His kiss made her remember emptiness and longing. It made her think of what she could have in the moment but would always be denied in the forever. In spite of that, or perhaps because of it, the kiss stirred her.
Warmth became heat; desire displaced comfort. She wondered why she was no longer afraid, why standing in the circle of his arms should make her abandon good sense and caution.

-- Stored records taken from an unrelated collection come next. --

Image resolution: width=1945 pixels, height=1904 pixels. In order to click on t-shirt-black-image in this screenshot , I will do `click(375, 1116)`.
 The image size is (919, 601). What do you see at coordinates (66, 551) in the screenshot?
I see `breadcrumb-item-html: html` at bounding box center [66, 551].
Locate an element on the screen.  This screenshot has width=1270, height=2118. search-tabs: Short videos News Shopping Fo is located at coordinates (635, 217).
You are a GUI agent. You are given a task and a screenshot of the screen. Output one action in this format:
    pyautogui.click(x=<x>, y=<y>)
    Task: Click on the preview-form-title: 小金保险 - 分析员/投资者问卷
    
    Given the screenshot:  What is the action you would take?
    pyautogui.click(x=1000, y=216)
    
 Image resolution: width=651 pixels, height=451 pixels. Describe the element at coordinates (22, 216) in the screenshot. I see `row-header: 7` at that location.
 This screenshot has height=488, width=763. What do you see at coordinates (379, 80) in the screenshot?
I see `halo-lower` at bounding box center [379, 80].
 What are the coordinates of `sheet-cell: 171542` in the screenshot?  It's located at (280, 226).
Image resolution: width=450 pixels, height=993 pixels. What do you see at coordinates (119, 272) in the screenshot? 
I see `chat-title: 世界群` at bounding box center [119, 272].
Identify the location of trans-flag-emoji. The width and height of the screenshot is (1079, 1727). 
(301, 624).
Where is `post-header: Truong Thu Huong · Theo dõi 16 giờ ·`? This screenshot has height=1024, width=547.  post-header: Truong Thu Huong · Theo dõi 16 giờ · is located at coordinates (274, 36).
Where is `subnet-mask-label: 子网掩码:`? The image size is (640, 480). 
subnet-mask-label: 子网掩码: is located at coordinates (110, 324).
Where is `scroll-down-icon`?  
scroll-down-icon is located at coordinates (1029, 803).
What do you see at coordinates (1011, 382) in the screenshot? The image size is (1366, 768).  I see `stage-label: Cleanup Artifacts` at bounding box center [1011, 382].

He smelled faintly of tobacco and tasted of brandy. She thought of things certain and solid. He held her loosely, but she could have leaned back against the clasp of his hands and he would not have let her fall. It was the very security of the embrace that allowed her to soar, to feel what was unimaginable only minutes ago.
She did not deserve it, she thought, and took a measure of comfort that she had not asked for it, that he could not know what he’d given her. Her imagination supported what she craved, but reality was tobacco and brandy and a pair of hands at the curve of her back.
The kiss deepened, held.
Then it was over.
They drew up simultaneously. He lifted his head; she lowered hers. Still feeling the stamp of the kiss on their lips, they stared at each other.
Griffin spoke first, his voice thick and husky. “That was unexpected.”
“Yes.”
“I’ve wanted to…from the first.”
Olivia was not prepared to be quite so honest. She simply nodded and let him make of it what he would.
Griffin blew out a breath, ran his fingers through his hair. “What do you—”
She didn’t allow him to finish. “It shouldn’t happen again.”
“Are you certain?”
She wasn’t, but Olivia didn’t think she could show weakness. “Yes. You’re married.”
He didn’t react. “Did you think I’d forgotten?”